Introduction
Giant cell tumors are rather uncommon and represent approximately five percent of all skeletal tumors. Giant cell tumors (GCT) usually affect young adults belonging to the age group of 20-35 years of age, predominantly females with affinity for proximal tibia and distal femur in the epiphyseo-metaphyseal region.1, 2 Proximal femoral giant cell tumors are rather rare and being locally aggressive are at a high risk of pathological fractures.3
Histology of these tumors comprises majority stromal cells with giant cells having osteoclastic activity. Certain cases may present with distal metastasis and significant incidence of local recurrence.4 Management of these tumors presents as a challenge for clinicians till date due to its high recurrence rate and other associated complications. This case report aims at studying the management of proximal femoral giant cell tumor with pathological fracture following ideal oncological principles such as excision, curettage, adjuvant therapy and THA (total hip arthroplasty.5, 6 The overall aim of management is to excise the tumor, minimize the risk of local recurrence and maintain functional capacity.
Case Report
A twenty-three-year-old male presented to the out patient department of our tertiary care hospital with chief complaints of atraumatic right hip pain and difficulty in weight bearing since the past one month. On clinical examination, tenderness was elicited in the right hip region with normal range of motion. Plain radiographs were suggestive of a lytic lesion with pathological fracture in the epiphyseal-metaphysical proximal femur. The patient was admitted for further investigations such as complete blood count, biochemical markers and radiological investigations such as computed tomography and magnetic resonance imaging. Computed tomography was suggestive of a lytic, expansive, eccentric lesion with pathological fracture in the head neck region. Magnetic resonance imaging (MRI) showed a homogeneous T1 image with hyper intense T2 weighted image in the head neck region with regular and well-defined margins suggesting primary differential diagnosis of giant cell tumor, chondroblastoma and metastatic lesion.

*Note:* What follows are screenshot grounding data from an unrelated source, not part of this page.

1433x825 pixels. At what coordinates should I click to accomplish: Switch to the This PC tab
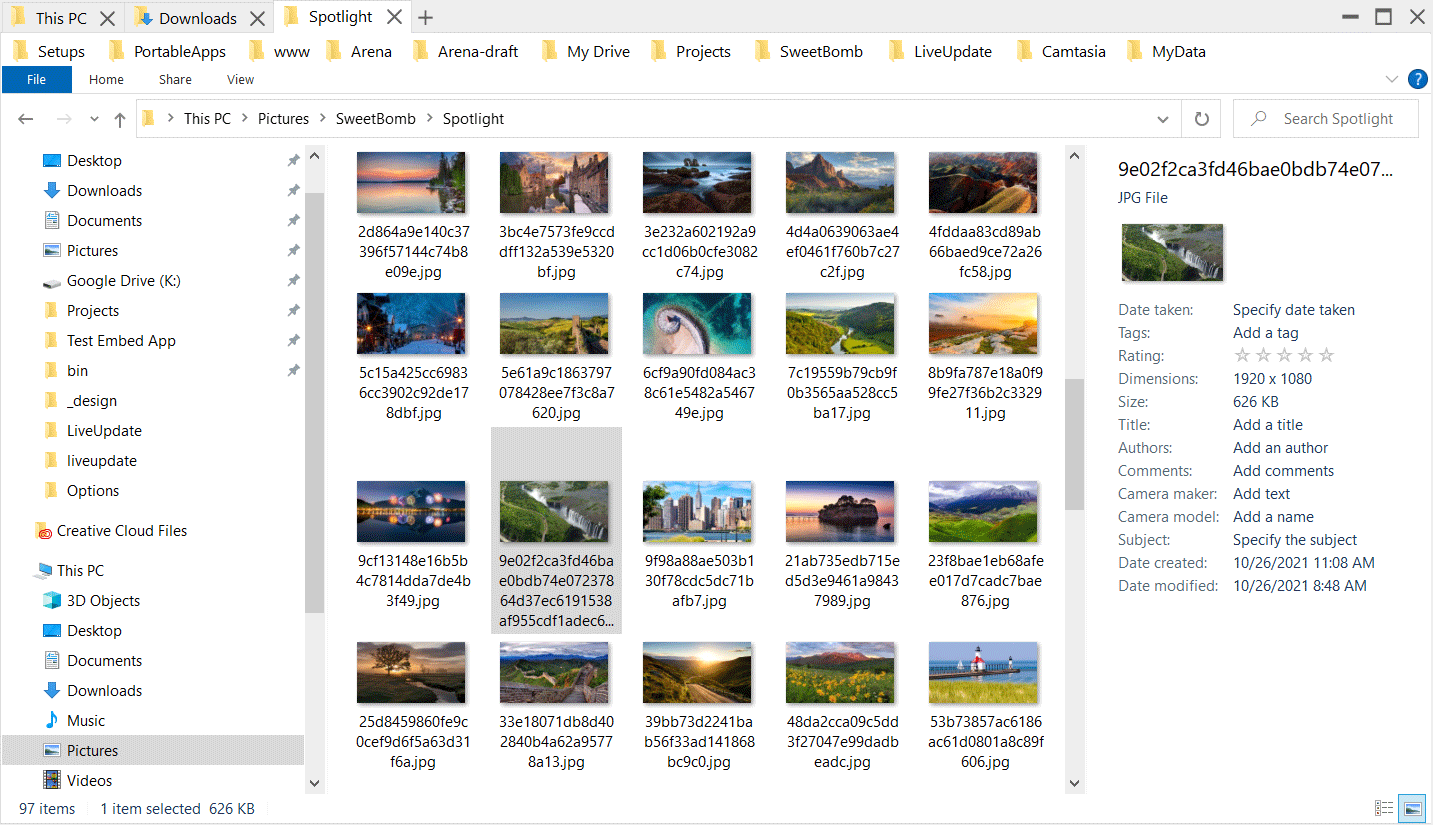(62, 18)
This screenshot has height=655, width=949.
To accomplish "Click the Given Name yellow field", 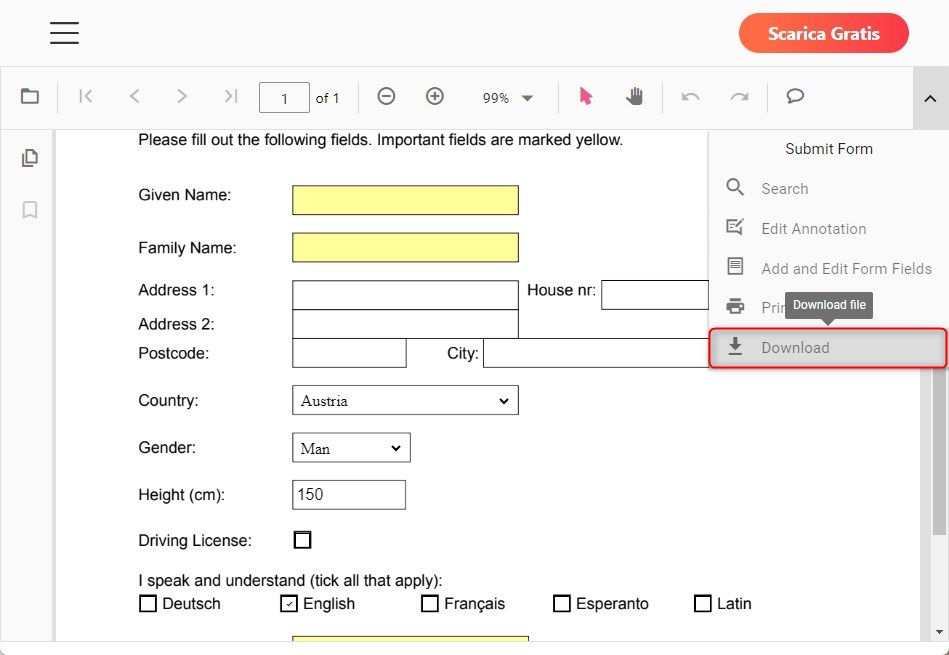I will [405, 200].
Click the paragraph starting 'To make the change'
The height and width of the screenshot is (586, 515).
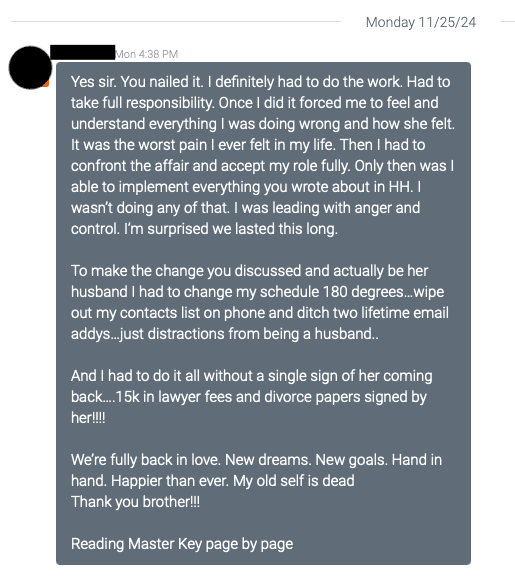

The patient was operated with standard operative protocols under spinal Anesthesia in lateral decubitus for a primary hybrid total hip Arthroplasty (THA) including cement-less acetabular cup and cemented femoral stem. Intraoperatively, the pathological site was identified, respected with thorough curettage was done with application of carbolic acid as adjuvant and sample was taken for histopathological examination. The decision of cemented femoral stem was taken as literature is suggestive of the benefit of the local cauterizing effect of cement to reduce the recurrence of the disease. The histopathological report confirmed the diagnosis of giant cell tumor due to the presence of cellular tumor sheets of multinucleate osteoclast giant cells mixed with mononuclear round cell population with minimal motoring activity. Patient was not given any adjuvant drugs such as denosumab in the post-operative period. Immediately post-operatively the patient was started with physiotherapy and weight bearing as tolerated with an eventless post-operative period.
Six months post-operatively the patient has excellent functional outcome as per the Harris hip score and no signs of recurrence clinically or radiologically.
Discussion
The management of the giant cell tumor in rare locations such as the proximal femur pose a challenge to the clinicians in spite the advent of technology. Due to the local aggressiveness and ability to metastasize, giant cell tumors can lead to significant functional impairment and mortality in certain scenarios. Aim of management is to excise the tumor completely, avoid recurrence and maintain function capacity of the patient. Management of giant cell tumors is essentially surgical with primary aims of complete resection of the tumor with safe margins as per oncological protocols, curettage and application of local adjuvants such as carbolic acid, electrocauterization, argon, liquid nitrogen, etc. and reconstruction either with bone grafting, cement or reconstructive prosthesis. Treatments involving substitution, such as reconstruction of the proximal femur using endoprosthesis or conventional total hip Arthroplasty are technique successful in the management of hip giant cell tumors.7, 8 As per literature, the use of (PMMA) polymethylmethacrylate (bone cement) has been associated with reduction in the incidence of recurrence.5, 6 Joint preserving procedures in the form of curettage and bone cementing have a high rate of recurrence ranging from 50% to 60%.9 As the tumor is located in the juxta articular region of the bone, reconstruction of the bone with preserving the head is almost impossible. Thus, in our case, reconstruction using total hip Arthroplasty provided the patient with hip joint stability and normal gait with return to daily activities and thus can be considered for managing similar patients.
Conclusion
Management of giant cell tumors in the proximal femoral region being periarticular and weight bearing region provide a serious challenge for orthopedic surgeon to provide a good outcome to the patient. Hip preservation and reconstruction are two techniques available with reconstruction providing superior outcomes. In our case, we have managed a case of proximal femoral giant cell tumor with pathological fracture with hybrid total hip arthroplasty providing the patient with an excellent functional outcome. However, long term and multi centric studies are required for further information pertaining to such scenarios.